L’inventeur de la cotisation électronique



Après quelques couloirs en béton, le Pygmalion ouvre une porte et présente Ismaël Le Moël, polytechnicien de 29 ans, à la tignasse rousse et bouclée. Lors de son stage en Argentine, le matheux côtoie le leader d’un mouvement de coopératives autogestionnaires, et revient avec l’ambition de se lancer dans le secteur de l’économie solidaire et sociale. Le Che de l’X a donc créé une plate-forme de collecte, en ligne, de dons aux associations. Mail for Good est en phase de consolidation : le site héberge 600 associations, contre 30 début 2012. « Maintenant, le but est de convaincre les grands carrefours d’audience d’accueillir une bannière Mail for Good sur leur site, pour augmenter le trafic sur le site. » Ismaël a un modèle : « Lors de l’ouragan Sandy aux États-Unis, le site Zynga a réussi à récolter un million et demi de dollars en une semaine ». Ce qui lui plaît, dans l’Incubateur, c’est ce qu’il appelle « l’écosystème » : « Avec d’autres créateurs de start-up, nous organisons des déjeuners au cours desquels chacun expose sa problématique. Nous nous sommes rendus compte qu’elles étaient assez proches les unes desautres, et avons pu répondre à certaines questions ensemble. »
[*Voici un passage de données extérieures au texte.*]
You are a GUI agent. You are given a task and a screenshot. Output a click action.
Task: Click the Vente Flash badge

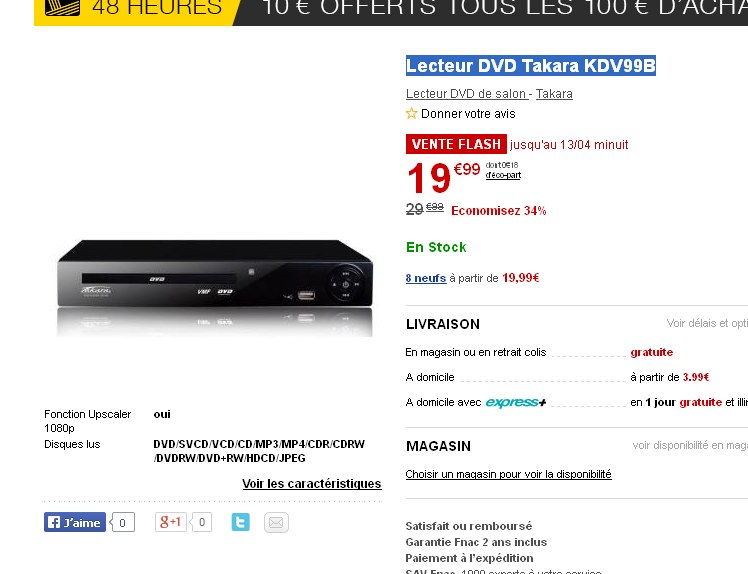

L’innovation dans l’innovation



Des rires s’échappent d’une salle. Parmi les joyeux drilles, Yohann Melamed, créateur du site Studyka. Il est formé au développement informatique à Télécom Paritech, puis enchaîne avec un master HEC (1), où il rencontre les deux autres. Après avoir écumé deux ou trois couveuses d’amorçage, ils ont décroché le droit de s’installer au 15 rue Berlier. Leur business ? Ils l’ont trouvé à l’école. Il s’offrait là, sous leurs yeux. « Nos écoles accueillaient de grandes entreprises. Nous devions plancher sur des études de cas réels et proposer des idées pour les résoudre. Celui qui avait la meilleure idée gagnait un prix. » Ces concours offrent de la matière grise aux entreprises à peu de frais. Yohann, Yohan et Charles ont donc créé un site sur laquelle les entreprises peuvent lancer leurs concours, et les étudiants du monde entier, y répondre. 1 200 écoles sont aujourd’hui reliées à leur site. Les vainqueurs peuvent, en plus de leur lot, présenter leur projet devant les dirigeants de l’entreprise. « Trente personnes ont déjà été embauchées grâce à notre site », se félicite Yohann. Ces rois de la mise en abîme ont déjà réussi à s’adresser aux « grands comptes » : Bouygues, Canal+ et la SNCF figurent parmi leurs clients, et ont demandé aux étudiants d’inventer la télé, la ville ou le centre commercial de demain. Ainsi, le numérique permettra-t-il peut-être, à l’avenir, de démocratiser la possibilité d’innover.